An Evening of Dance: Orchesis delivers inventive works


    Watching the considerable display of flexibility and talent put on by Orchesis in Phi Beta Kappa Memorial Hall, the student-choreographed “An Evening of Dance,” does not, for me, merely evoke the images and moods expressed through the dancers’ movements. No, with all their bends and twirls, their running and leaping all over the stage, I felt I was instead looking at a mirror.

    The reflection showed me, about a year ago. I was sitting in roughly the same place I was last night, viewing a similarly vibrant and impressive spectacle and slowly formulating a means of putting into words what I was witnessing. Stupidly, that me wrote about narratives. This me, the one writing now, would like to throttle that me, shouting something about incorrect standards and misinformed ideas of what modern dance should be. Since such trans-temporal beatings are currently impossible, a mea culpa in print will have to do.

    That admission of poor judgment, however, comes at a price. In retrospect, last year’s “Evening of Dance” was a bold set of pieces, largely stunning in their scope and technical brilliance. There were a few moments where nothing inventive was being put on the stage, but those moments were too far apart and too infrequent to suggest any major flaws with the choreography or performance. This “Evening” does not, unfortunately, meet the unfairly-criticized excellence of 2010’s production, but not due to any particularly poor ideas, image, or numbers. Instead, a few exemplary pieces are performed side-by-side with others that don’t have quite the same life to them.

    The works that are fresh and inventive, like Jaqueline Stykes’s ’12 piece “Intangible Realities,” an energetic tableau of yellow-suited figures separating and regrouping while demonstrating remarkable command at isolation work, are quite so. This is not to say the routines were not as striking didn’t have merit. To Orchesis’s credit, there wasn’t a time during which I felt what I was seeing wasn’t worthwhile. But in the face of Jenny Forloff’s ’11 piece “How Raven Stole the Sun,” a captivating creation of character and identity through choreography, or “Kusakililaku,” a breathtaking showcase of pure kineticism from Camille Mireku ’11, it’s difficult for some not to look derivative. The capstone of the “Evening” is, as always with Orchesis performances (with the bewildering exception of the “Oklahoma!” piece at last year’s “Dancevent”), the most invigoratingly unique. Lindsey Carroll ’11 puts the entire team through a series of imaginative routines that turn the stage into a flurry of activity as opposing groups mesh and clash in an allegorical struggle to the Israel-Palestine conflict. It isn’t perfectly articulated — only a few garbled audio clips tell the tale — but that’s hardly relevant when there is a world in motion before your eyes.

    The technical crew also does admirable work in the production, adding atmosphere and depth to what are mostly already profound pieces.
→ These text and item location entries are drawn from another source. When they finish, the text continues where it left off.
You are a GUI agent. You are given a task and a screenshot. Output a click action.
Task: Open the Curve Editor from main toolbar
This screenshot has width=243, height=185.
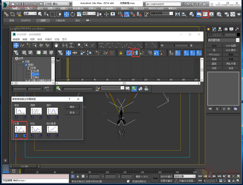click(x=205, y=14)
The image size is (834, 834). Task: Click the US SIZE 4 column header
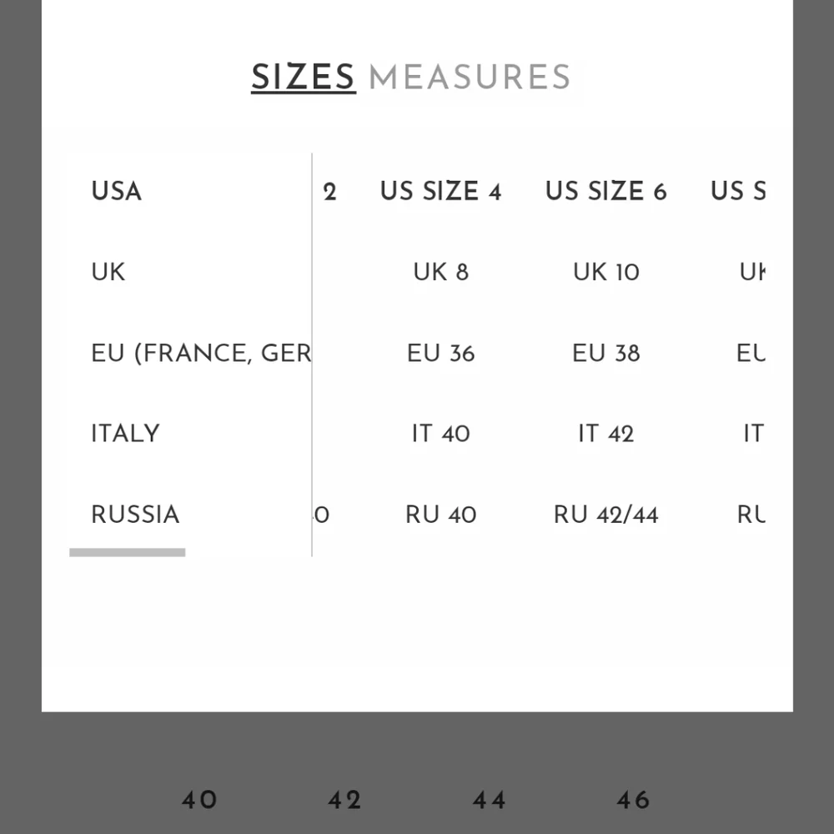point(440,191)
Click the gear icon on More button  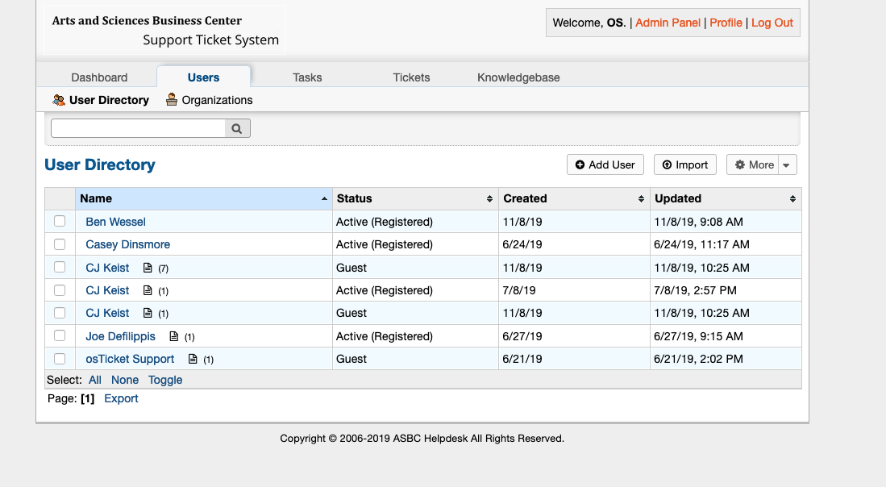coord(740,164)
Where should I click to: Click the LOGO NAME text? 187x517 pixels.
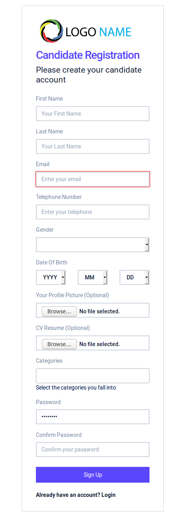pyautogui.click(x=99, y=32)
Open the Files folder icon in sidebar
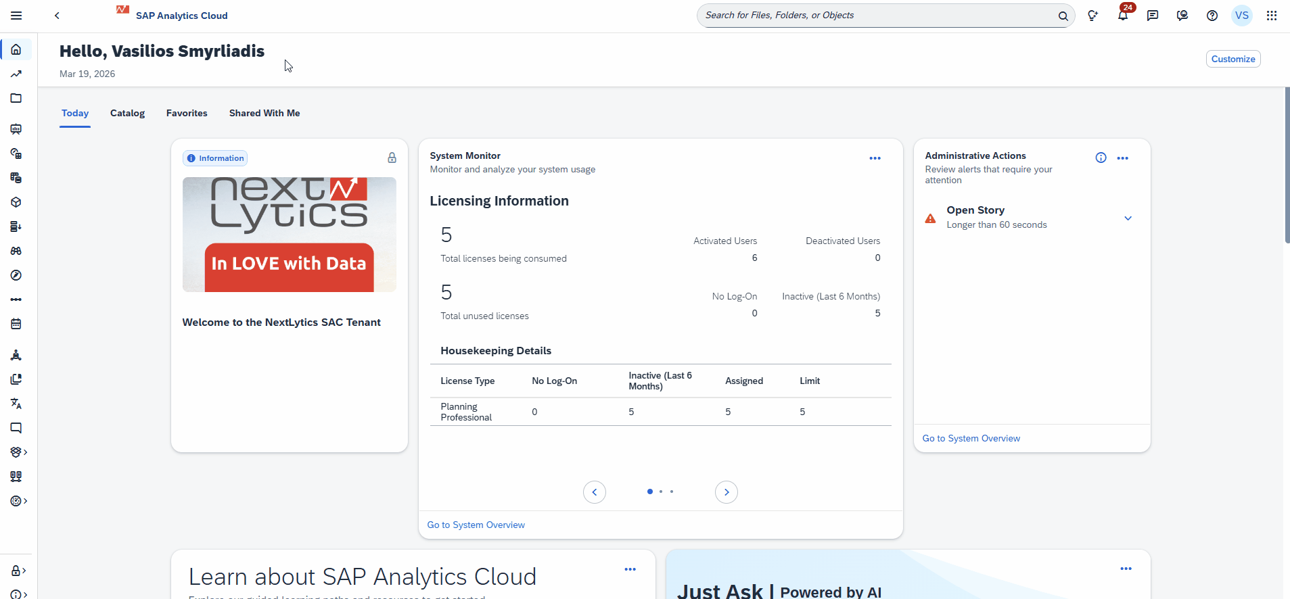The height and width of the screenshot is (599, 1290). (16, 98)
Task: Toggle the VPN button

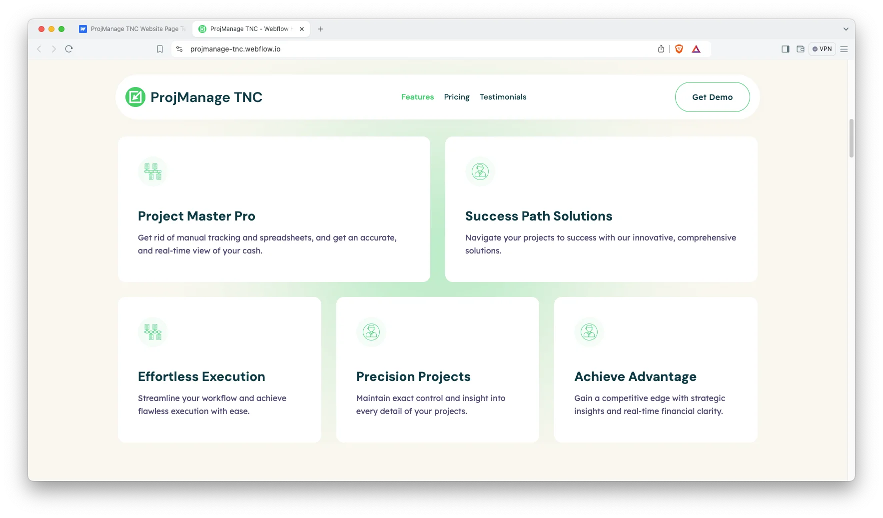Action: (822, 49)
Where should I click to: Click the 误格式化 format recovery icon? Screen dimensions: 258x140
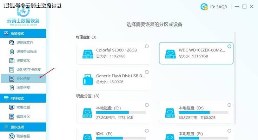coord(12,61)
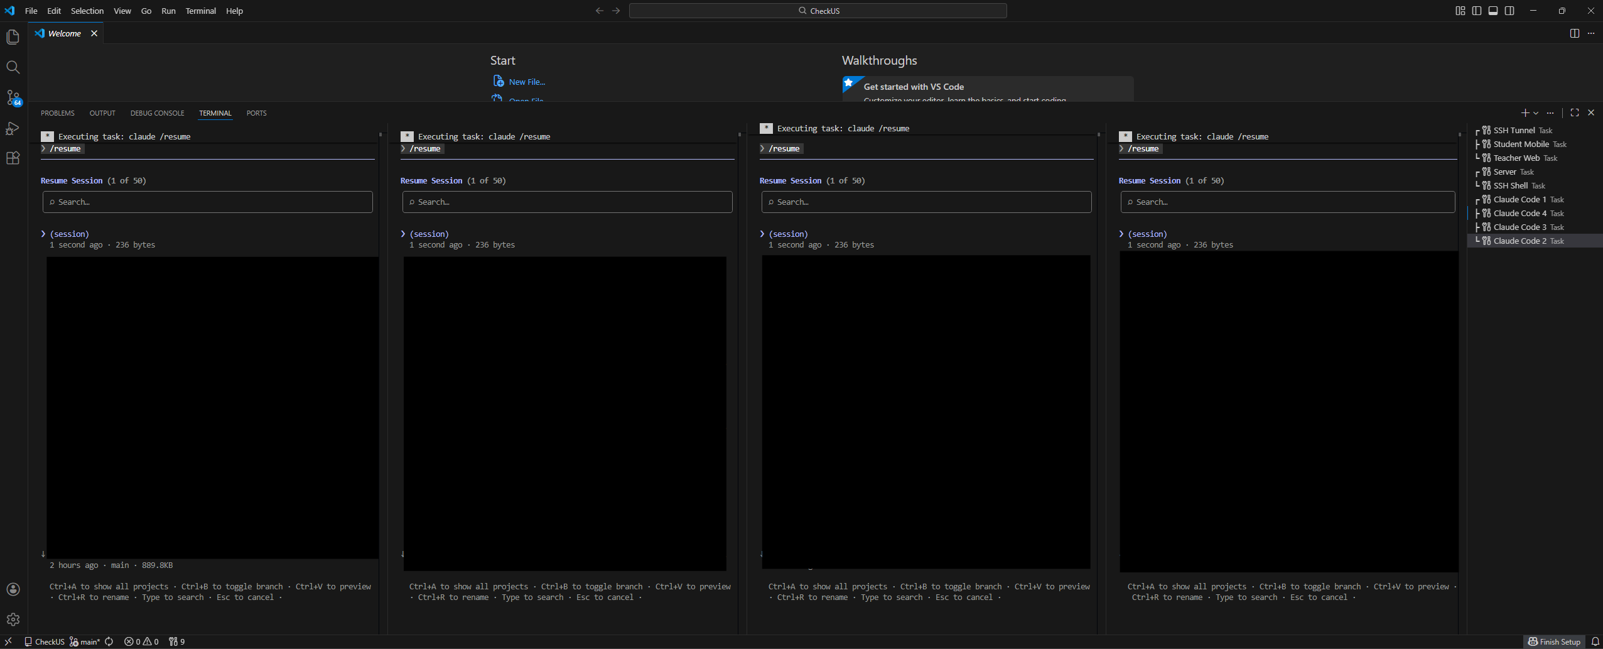Open the Run and Debug view
Image resolution: width=1603 pixels, height=649 pixels.
point(13,128)
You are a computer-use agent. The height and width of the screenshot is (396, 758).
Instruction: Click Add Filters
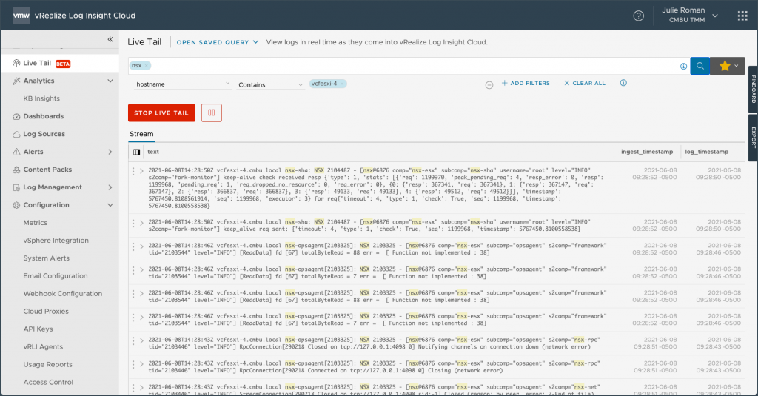click(x=526, y=84)
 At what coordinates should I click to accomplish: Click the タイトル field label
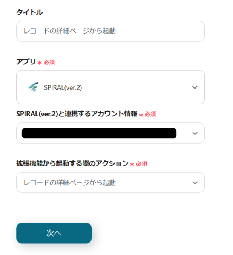29,12
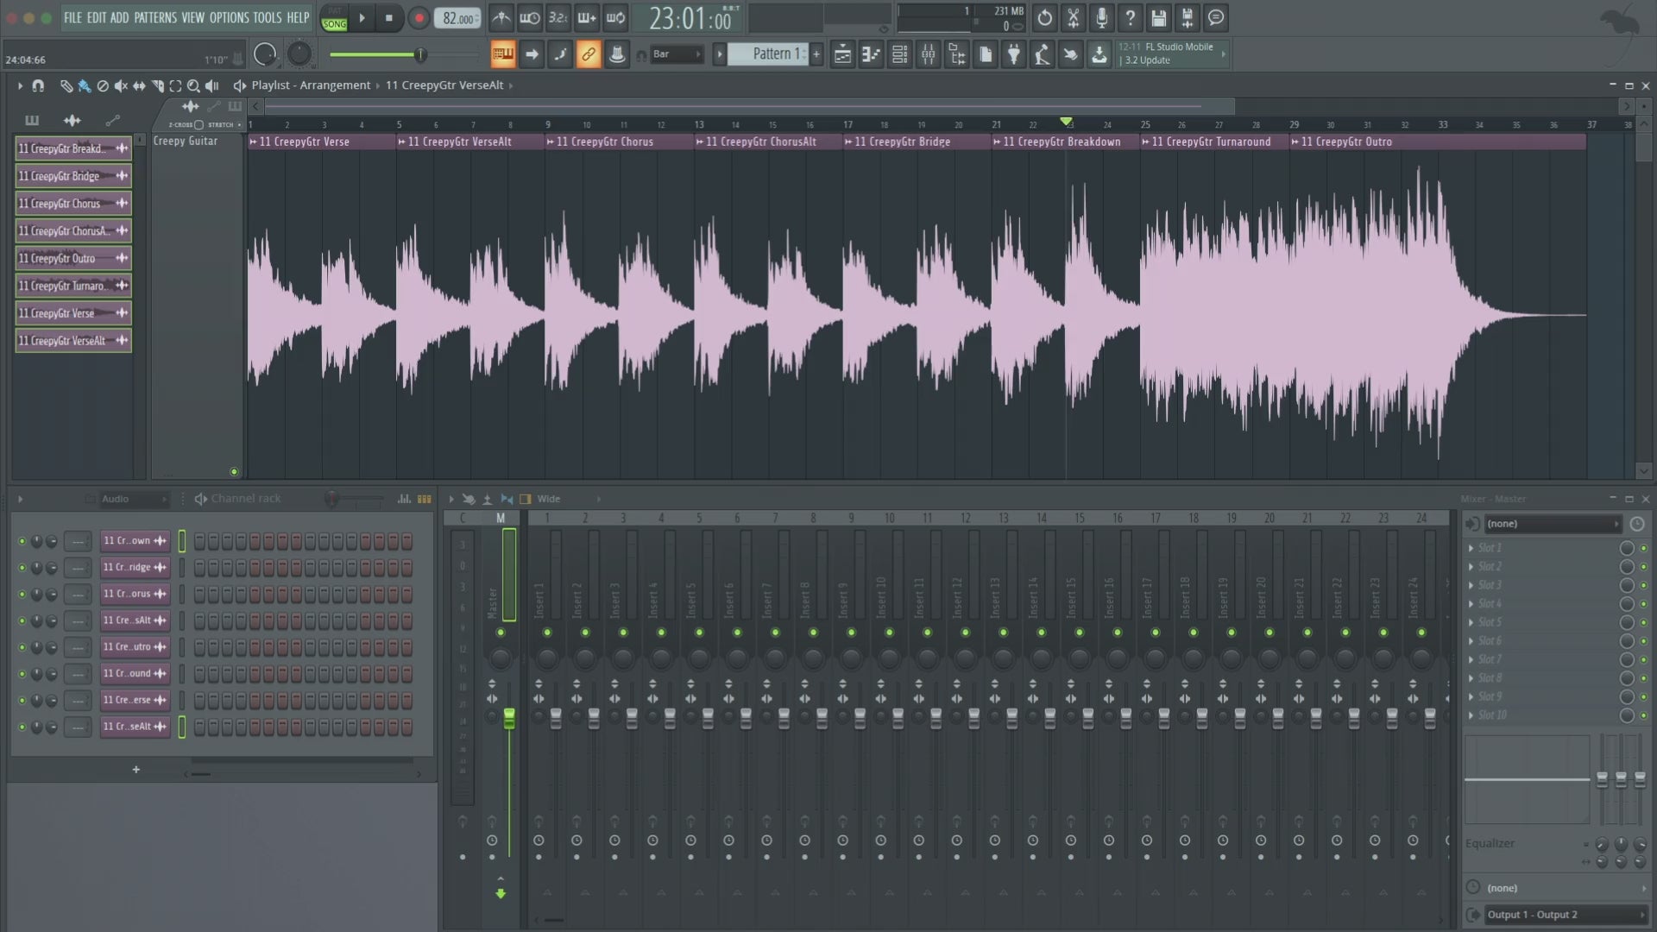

Light work by Elizabet Biggio ’11, Meg Hamilton, Nora Ives ’11 and Jeremy Owens ’12 is colorful and bright when appropriate, but also harsh and striking to accentuate sharp changes in the choreography.

    Truly, the work done for this production is, overall, compelling. But the creativity of several numbers so obviously outshines the rest in a way that diminishes the peaks of the “Evening” and lessens their impact. Orchesis still possesses raw talent; it remains to be seen whether they continue to improve. If its members return to the dizzying heights of 2010’s “Evening,” however, I hope to be present in order to give them the approbation they so rightfully deserved.

    “An Evening of Dance” will be performed Mar. 25-26 in PBK Hall. Tickets are $5 for students.